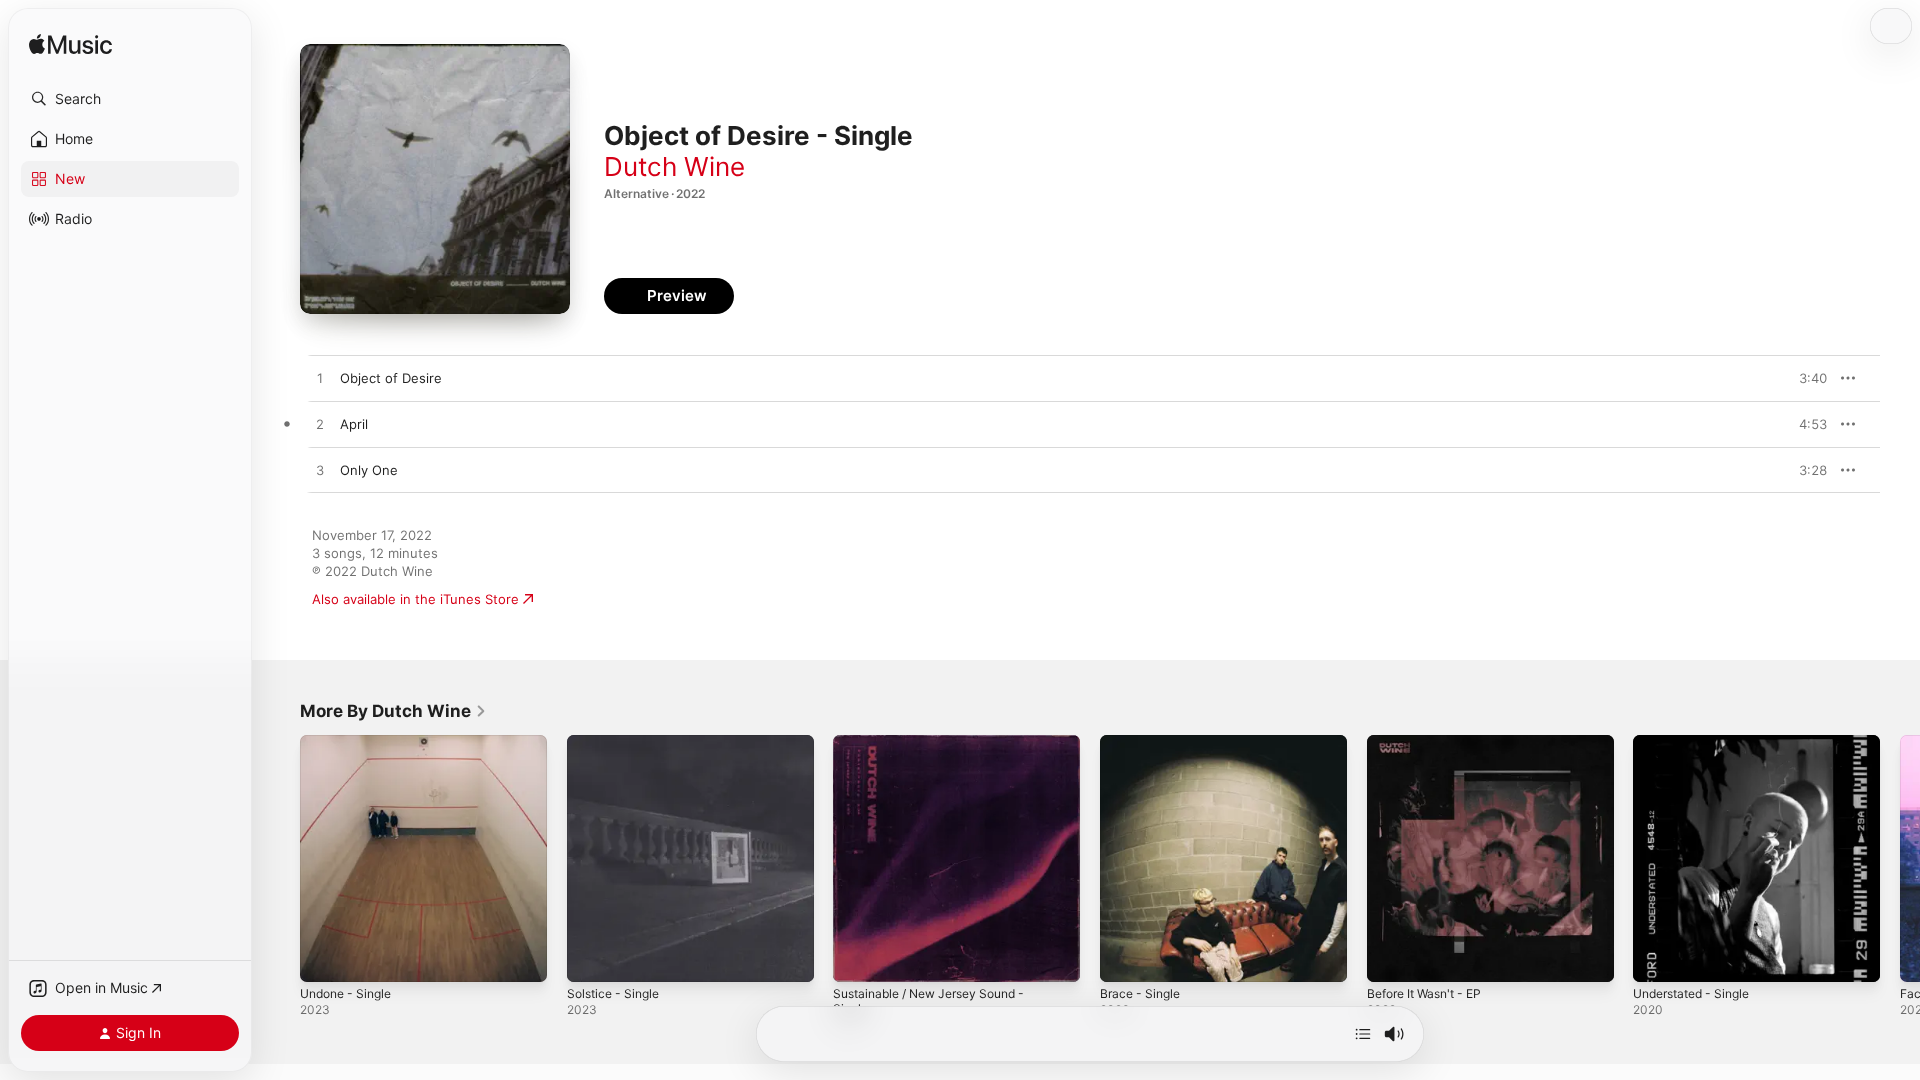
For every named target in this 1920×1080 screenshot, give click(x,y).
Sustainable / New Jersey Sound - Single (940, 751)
* * *
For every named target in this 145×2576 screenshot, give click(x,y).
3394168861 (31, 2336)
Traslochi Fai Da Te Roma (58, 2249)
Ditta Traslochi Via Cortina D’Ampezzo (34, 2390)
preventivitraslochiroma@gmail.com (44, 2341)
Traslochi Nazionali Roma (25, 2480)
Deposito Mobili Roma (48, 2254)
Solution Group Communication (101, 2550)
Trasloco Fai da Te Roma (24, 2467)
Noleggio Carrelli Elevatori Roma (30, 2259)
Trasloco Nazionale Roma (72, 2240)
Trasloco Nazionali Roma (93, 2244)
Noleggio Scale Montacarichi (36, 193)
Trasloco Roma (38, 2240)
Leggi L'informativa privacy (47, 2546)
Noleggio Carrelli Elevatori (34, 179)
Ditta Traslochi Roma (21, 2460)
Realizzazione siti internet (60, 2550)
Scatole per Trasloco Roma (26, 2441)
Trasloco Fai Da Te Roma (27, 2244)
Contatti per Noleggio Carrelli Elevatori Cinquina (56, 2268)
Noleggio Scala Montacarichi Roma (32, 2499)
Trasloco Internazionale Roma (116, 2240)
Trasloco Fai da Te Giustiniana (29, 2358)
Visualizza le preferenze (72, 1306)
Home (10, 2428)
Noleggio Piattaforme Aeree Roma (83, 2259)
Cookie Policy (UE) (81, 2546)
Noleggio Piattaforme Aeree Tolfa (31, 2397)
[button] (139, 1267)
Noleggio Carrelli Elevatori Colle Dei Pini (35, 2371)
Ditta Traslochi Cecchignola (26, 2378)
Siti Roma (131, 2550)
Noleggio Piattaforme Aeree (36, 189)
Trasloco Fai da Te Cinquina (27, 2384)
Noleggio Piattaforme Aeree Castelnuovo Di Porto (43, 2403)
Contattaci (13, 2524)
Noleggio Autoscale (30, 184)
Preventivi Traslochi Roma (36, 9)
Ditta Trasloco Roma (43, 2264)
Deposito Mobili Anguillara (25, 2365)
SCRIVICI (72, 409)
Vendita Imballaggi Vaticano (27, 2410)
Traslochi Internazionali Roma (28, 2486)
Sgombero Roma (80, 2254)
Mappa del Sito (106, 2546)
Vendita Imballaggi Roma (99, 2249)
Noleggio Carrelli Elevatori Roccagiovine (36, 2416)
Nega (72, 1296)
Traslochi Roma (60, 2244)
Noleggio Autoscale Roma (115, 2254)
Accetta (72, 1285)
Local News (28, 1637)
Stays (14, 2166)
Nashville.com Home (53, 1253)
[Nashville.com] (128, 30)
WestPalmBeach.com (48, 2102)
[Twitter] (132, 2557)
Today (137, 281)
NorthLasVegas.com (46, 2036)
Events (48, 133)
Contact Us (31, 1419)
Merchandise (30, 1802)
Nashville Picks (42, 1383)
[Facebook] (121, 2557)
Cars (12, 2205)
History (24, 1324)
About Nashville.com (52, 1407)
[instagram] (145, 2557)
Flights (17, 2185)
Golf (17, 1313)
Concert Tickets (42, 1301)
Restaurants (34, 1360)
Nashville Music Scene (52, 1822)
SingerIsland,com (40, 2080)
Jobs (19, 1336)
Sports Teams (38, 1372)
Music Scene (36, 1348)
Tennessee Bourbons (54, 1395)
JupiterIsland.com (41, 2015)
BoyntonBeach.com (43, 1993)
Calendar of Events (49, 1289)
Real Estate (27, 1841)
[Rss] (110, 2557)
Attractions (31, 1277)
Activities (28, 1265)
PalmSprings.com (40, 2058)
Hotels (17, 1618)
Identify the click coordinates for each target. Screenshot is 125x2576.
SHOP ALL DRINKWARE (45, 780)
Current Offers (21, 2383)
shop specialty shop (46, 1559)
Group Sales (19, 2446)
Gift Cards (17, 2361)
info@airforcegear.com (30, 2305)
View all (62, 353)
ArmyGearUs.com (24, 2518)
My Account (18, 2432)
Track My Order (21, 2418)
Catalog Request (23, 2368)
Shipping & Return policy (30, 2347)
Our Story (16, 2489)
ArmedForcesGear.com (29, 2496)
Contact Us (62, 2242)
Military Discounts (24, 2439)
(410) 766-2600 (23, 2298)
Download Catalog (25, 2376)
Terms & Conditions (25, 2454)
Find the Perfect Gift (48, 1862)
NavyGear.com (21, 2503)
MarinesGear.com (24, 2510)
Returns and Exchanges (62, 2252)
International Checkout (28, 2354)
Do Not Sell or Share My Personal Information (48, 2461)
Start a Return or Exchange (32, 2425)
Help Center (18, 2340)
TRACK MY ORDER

▶ **Prompt**:
Where the listing above reaches the line that contains "Calendar of Events (49, 1289)", start retyping, and finish with the line that contains "Identify the click"; reproduce those lines exactly and no others.

▶ **Your response**:
Calendar of Events (49, 1289)
Real Estate (27, 1841)
[Rss] (110, 2557)
Attractions (31, 1277)
Activities (28, 1265)
PalmSprings.com (40, 2058)
Hotels (17, 1618)
Identify the click coordinates for each target. Screenshot is 125x2576.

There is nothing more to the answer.